**Text**
+ + +
In any event, it was the capture that was the element of greatness and most of this was down to Anthony. It was all coracle work in those days, and on our evening trips downriver and back to camp, we had seen a huge mahseer seemingly resident on the lip of water above the fearsome Kengal Rapids.

On the fourth night, Anthony let the other coracles pass us by, so the coast was clear and we had the Rapids to ourselves. He hooked me up with a small deadbait, tested the 50lb line and the knots, and then screwed down the clutch of the multiplier with my Leatherman. Not an inch of line must that fish take, Anthony warned me, lest it got into the Rapids which were too lethal for us to follow any fish.

Dusk was settling, elephants coming to drink would soon force us off our rocky outcrop, and the fish took with minutes to spare. For ten minutes, the battle raged this way and that. The mighty fish thrashed on the very cusp of the Rapids, and the rod was so compressed that the line cut chunks out of the rod butt. My hand was clamped around the multiplier that gave spurts of grudging line, cutting my fingers to bleeding ribbons. But we held on, Anthony clasped around my waist, both of us roped to the rock.

Then, suddenly, the giant gave up, and came in like a great, golden lamb. I rate this fish as ‘Great’ because of Anthony’s master plan, because of the battle itself, and because that fish was the culmination of all my personal ambitions in India. I had wanted a tonner for the fourteen years or so I had been travelling to the subcontinent and I had done it. After that I could concentrate purely on the fortunes of those anglers I was leading, and apart from a couple of 40s and 50s over the next decade, that is what I did. 

My dear friend Keith Hutchings with a stunning example of a big pit tench

KINGFISHER TENCH

Now I am home again, back in sleepy old Norfolk. It is 2007 (?) and I am with best friends JG and Pingers. JG and I have been fishing at Kingfisher for tench since dawn and we have had a few fish to big sevens. We have been feeding a part of the swim for Pingers, who we know is due to arrive at 7.00am. He is on time, and by 7.30am he has landed an 8.08 male tench.
+ + +
**Instructions for the task**
Can you quote the fishing account word for word, from "In any event, it" up to and including "fearsome Kengal Rapids."?

**Material supplied**
+ + +
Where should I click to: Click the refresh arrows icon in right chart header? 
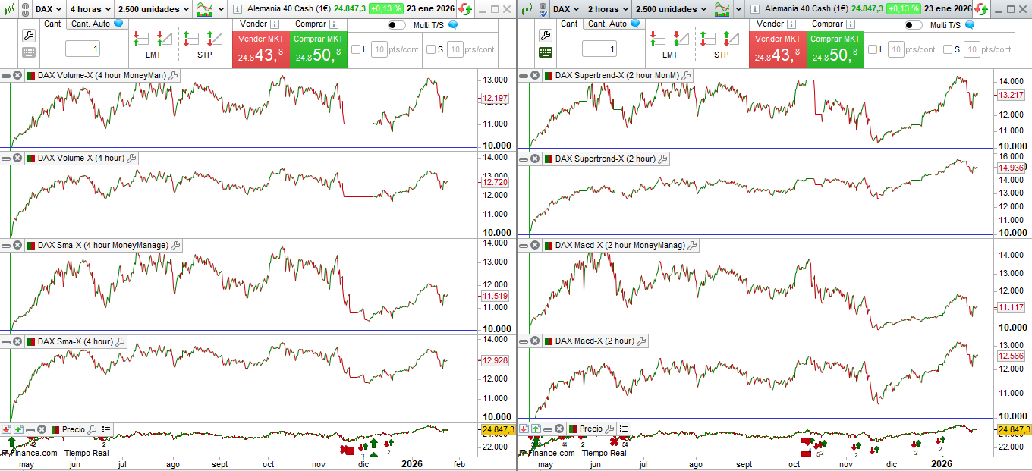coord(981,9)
+ + +
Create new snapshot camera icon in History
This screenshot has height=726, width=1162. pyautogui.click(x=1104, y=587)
+ + +
**Result**
In any event, it was the capture that was the element of greatness and most of this was down to Anthony. It was all coracle work in those days, and on our evening trips downriver and back to camp, we had seen a huge mahseer seemingly resident on the lip of water above the fearsome Kengal Rapids.